Brano fornito
■ ■ ■ ■

E’ probabilmente questa la sequenza-chiave e rivelatrice con cui Peter Hedges deve aver deciso di presentare il suo secondo film da regista e sceneggiatore, una specie di piccola scena-manifesto sulle sua idee di cinema, commedia e risate.
E si tratta di idee e di un cinema senz’altro da tener d’occhio – sguardo in via di formazione ma di un’ambizione già palese – di un film tutto giocato al rialzo, di ottima forza comica e di rara solidità di script. 
E con un super Steve Carell che sembra aver raggiunto – dopo le ottime performance in 40 anni Vergine e Little Miss Sunshine – uno speciale stato di grazia, una forma strepitosa che lo rende disinvolto ed efficace tanto nello humor sottile dei dialoghi che nelle gag costruite sulle disarticolazioni del suo corpo e sulle smorfie della sua faccia assolutamente e magnificamente anonima .

■ ■ ■ ■

Istruzioni operative
Trascrivi parola per parola il tratto del brano fornito compreso tra "E’ probabilmente questa" e "commedia e risate.", estremi inclusi.

Voci estratte
■ ■ ■ ■

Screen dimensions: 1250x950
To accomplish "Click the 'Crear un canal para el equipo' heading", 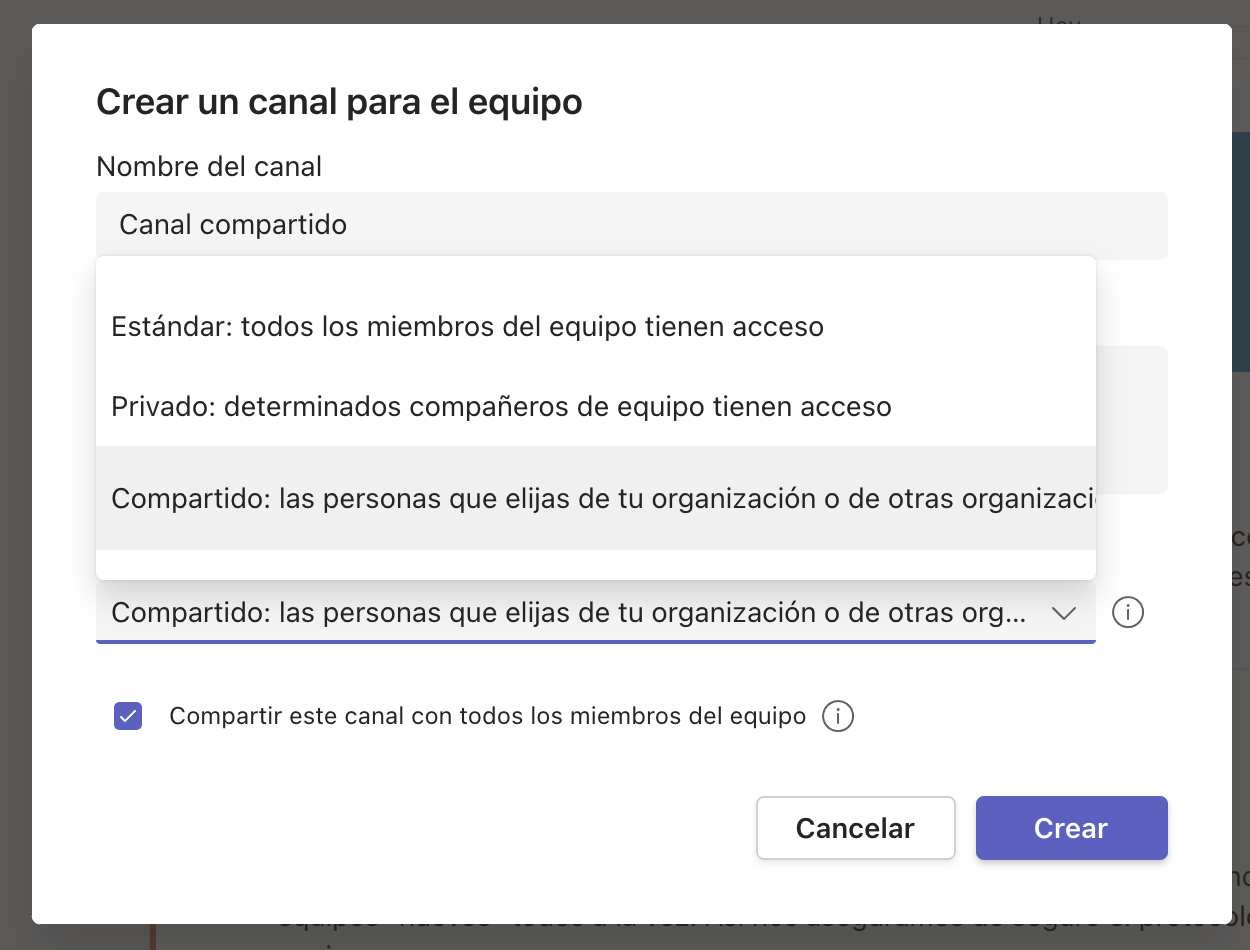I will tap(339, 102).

■ ■ ■ ■

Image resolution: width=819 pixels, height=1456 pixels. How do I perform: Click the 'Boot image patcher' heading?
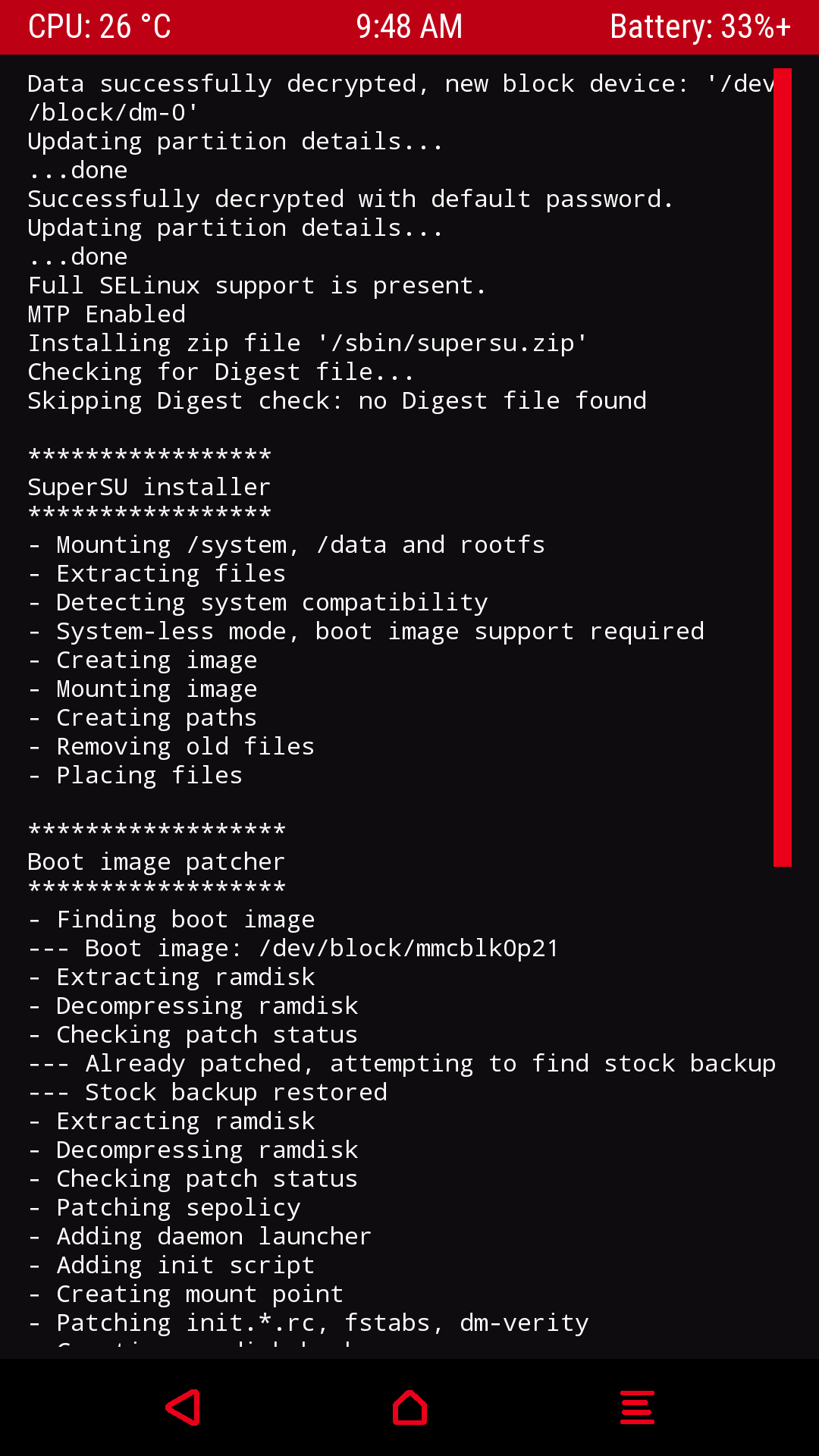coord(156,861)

■ ■ ■ ■

Risultato dell'esercizio
E’ probabilmente questa la sequenza-chiave e rivelatrice con cui Peter Hedges deve aver deciso di presentare il suo secondo film da regista e sceneggiatore, una specie di piccola scena-manifesto sulle sua idee di cinema, commedia e risate.